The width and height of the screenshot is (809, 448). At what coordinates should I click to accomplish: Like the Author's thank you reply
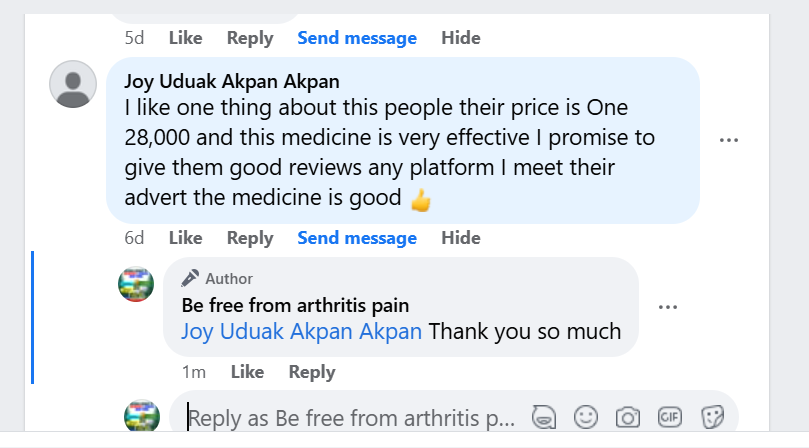247,372
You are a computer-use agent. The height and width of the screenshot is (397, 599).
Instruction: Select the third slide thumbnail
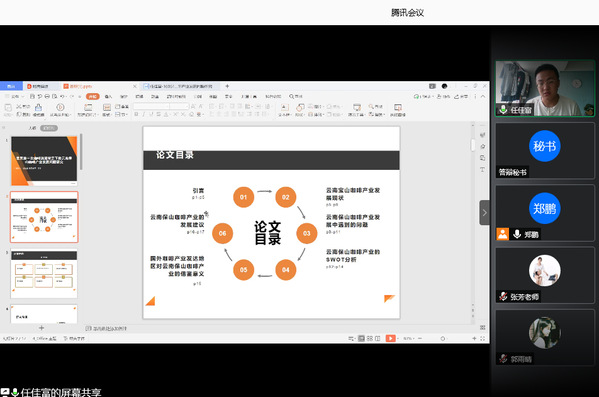click(x=44, y=274)
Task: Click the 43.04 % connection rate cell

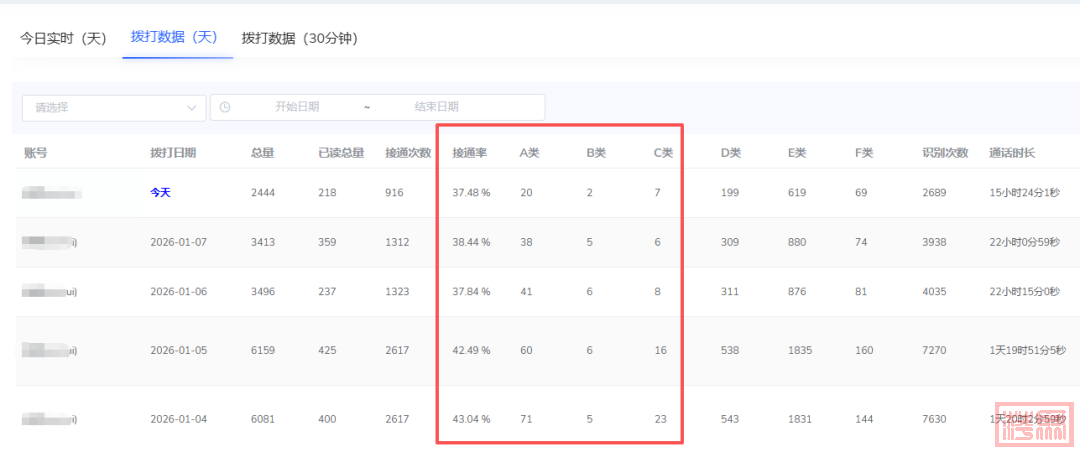Action: point(471,419)
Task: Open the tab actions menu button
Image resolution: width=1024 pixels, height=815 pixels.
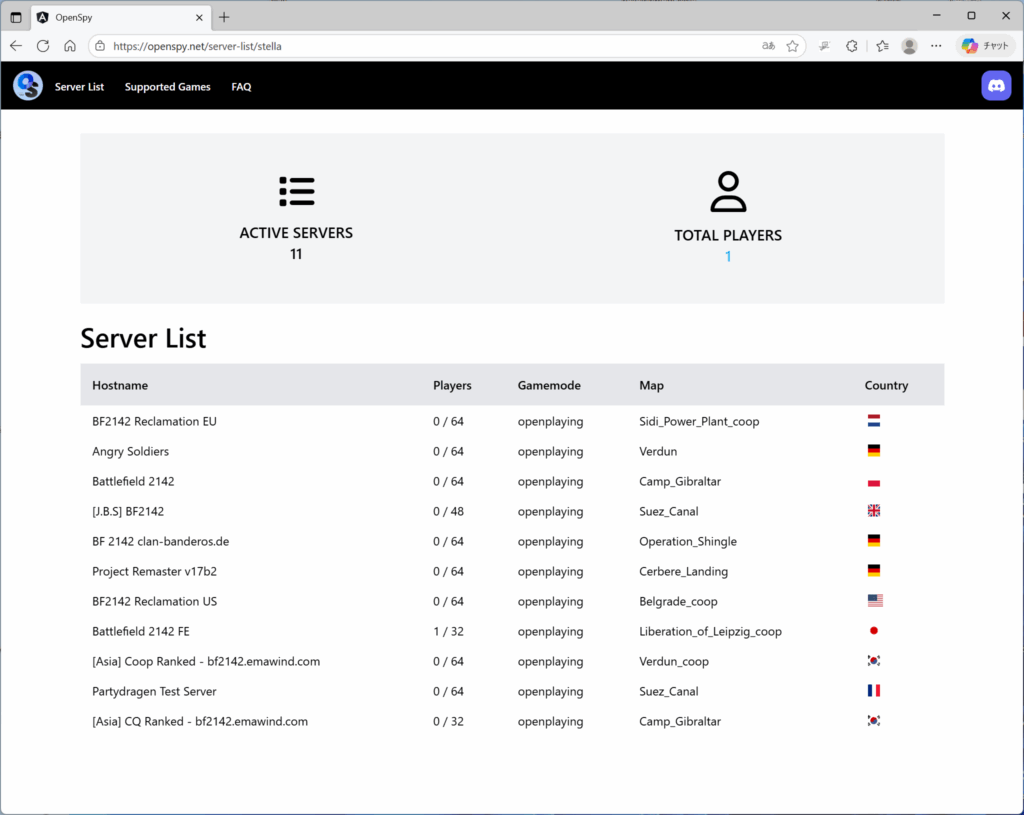Action: tap(16, 17)
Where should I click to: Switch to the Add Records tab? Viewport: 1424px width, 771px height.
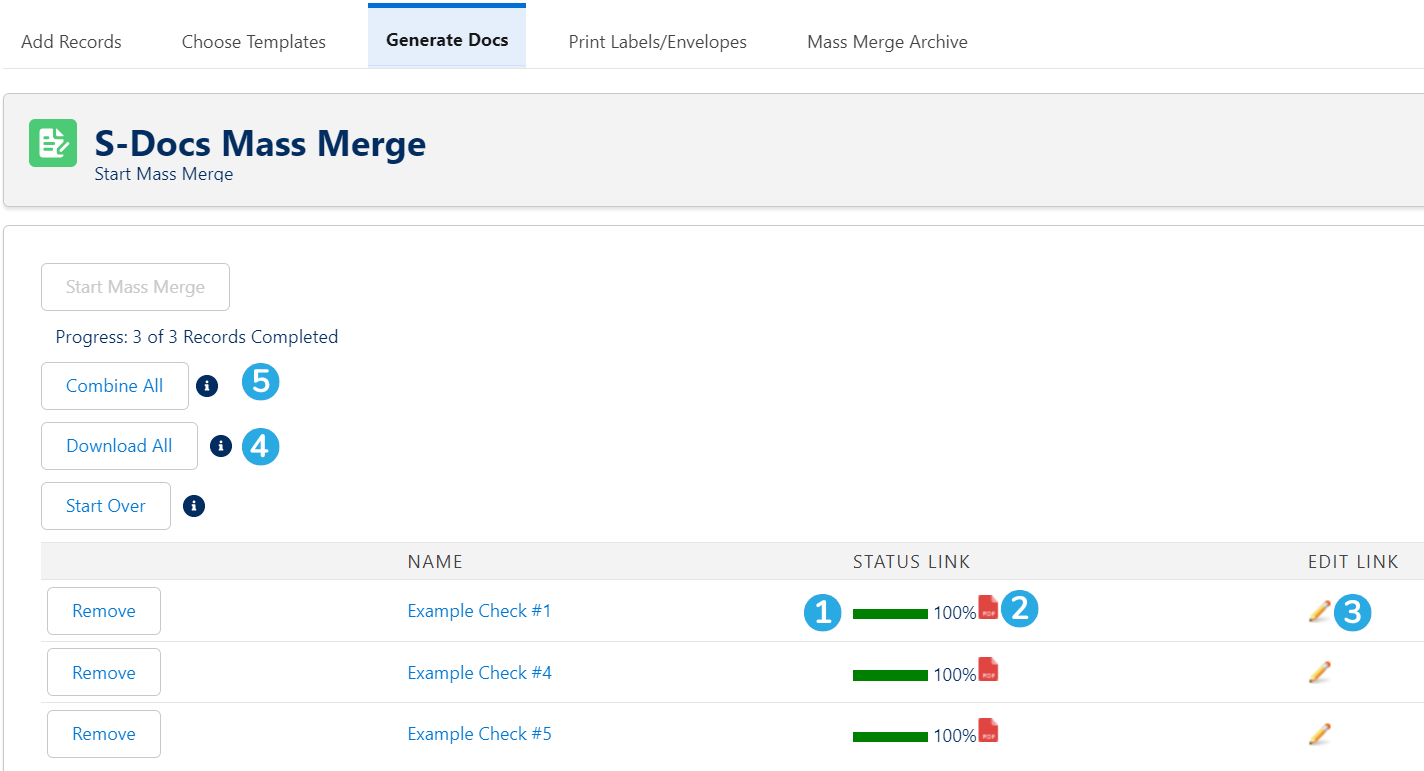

|---|

## [DIRECTIONS FOR THIS TASK]
Would you retype all the material above exactly, apart from its pictures?

## [PROBLEM SOLUTION]
The width and height of the screenshot is (809, 448). At what coordinates should I click to accomplish: Like the Author's thank you reply
247,372
You are a computer-use agent. The height and width of the screenshot is (397, 599).
Instruction: Select the third slide thumbnail
click(x=44, y=274)
Task: Click the 43.04 % connection rate cell

Action: point(471,419)
Task: Open the tab actions menu button
Image resolution: width=1024 pixels, height=815 pixels.
Action: tap(16, 17)
Where should I click to: Switch to the Add Records tab? Viewport: 1424px width, 771px height.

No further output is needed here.